In styling the slave a thing, they considered him from a certain aspect: namely, as being the subject of a right residing in another person, and availing against third persons. And (as I have proved to satiety) the analogy which led these lawyers to rank the slave with things, would justify the extension of the term thing to any person who is the subject of any right (vol. 1, p. 399).

As Bruce W. Frier and Thomas A.J. McGinn note in their study entitled Casebook on Roman Family Law (NY: Oxford UP, 2004),
. . . [P]atres familias, as the wielders of patria potestas, could decide whether those in their power lived or died, whether and whom they could marry and for how long, whether they could treat any property as their own (even though the pater always remained the true owner), and so on (p. 189).

As I’ve said, this logic continues to lie buried deep within the thinking of the hierarchy in the Roman church about the rights, privileges, and role of the church’s pastoral leaders.  As theologian John Wijngaards notes in an essay about the role of women leaders in the Catholic church, it does so because, as the Roman church amalgamated with the Roman Empire following Constantine’s conversion to Christianity and his choice to make that religion the official religion of the Empire, the church assimilated into its canonical codes of discipline much of Roman law, including the legal philosophy undergirding that law.

Western patristic thinkers took the concept of patria potestas for granted, and applied it to the paternal authority of members of the hierarchy.  Because it was taken for granted by one patristic authority after another in the West, the concept made its way into the monumental, foundational compilation of canon law entitled Corpus Iuris Canonici.

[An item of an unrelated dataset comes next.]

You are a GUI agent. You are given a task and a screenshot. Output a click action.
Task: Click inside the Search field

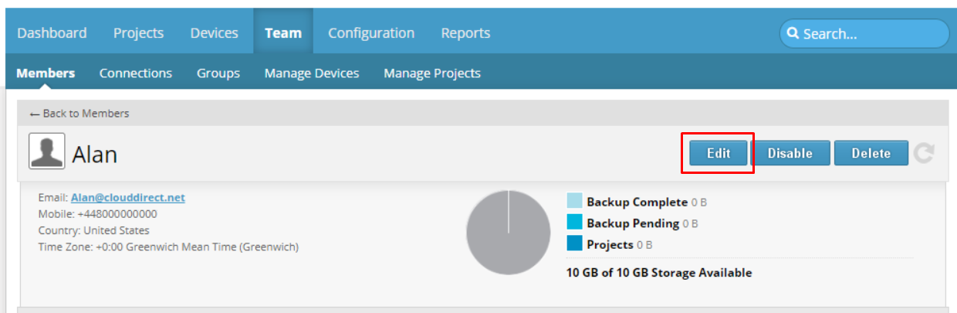click(864, 34)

And there it remains, hidden within and running through the Roman church’s system of canon law and the assumptions of the Roman church’s pastoral leaders about their rights and privileges, and their relationship to the laity.  Following Roman law and the concept of patria potestas, that relationship is framed in terms of the rights enjoyed by the hierarchy, and the lack of rights on the part of the laity.

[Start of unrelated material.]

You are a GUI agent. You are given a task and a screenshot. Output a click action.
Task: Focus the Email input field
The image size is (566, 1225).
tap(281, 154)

In the matter of women and what they are permitted to “attempt” and “simulate,” the thinking of the pastoral leaders of the Roman church is highly colored by the Roman legal concept that men own women, and that a father/husband has the absolute right to dispose of his daughter/wife as he chooses.  The right to declare what is, for those who are under his authority.

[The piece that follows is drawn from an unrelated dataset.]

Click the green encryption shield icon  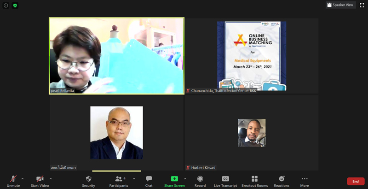[15, 6]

The right to declare that, if a woman claims to have been ordained, she is merely “simulating” and “attempting” what no woman has any right to do or possibility of doing.  Because, by definition, that right is reserved to men only.

This is the logic we see once again asserting itself in this latest Roman document.  It is the kind of logic that always asserts itself when authority figures feel embattled, and have no resort—no real resort, one based in rational arguments developed in respectful dialogue—left to bolster their waning moral authority, other than a bald, loudly asserted right to define what is.

Whether Catholics as a whole will continue to permit their hierarchical leaders to abdicate their gospel-mandated role to be servant leaders and not little lords of all remains anyone’s guess.  If this document doesn’t convince Catholics at large that something is seriously awry with the thinking of the current leaders of the church, and their failed response to the crisis of sexual abuse by priests, then I can’t imagine what will.

The graphic is an illustration by New York artist Matt Dorfman for Julie Irwin Zimmerman's commentary in Cincinnati Magazine re: the punishment received by Sr. Akers received in 2009 from church authorities because she refuses to renounce her support for women's ordination.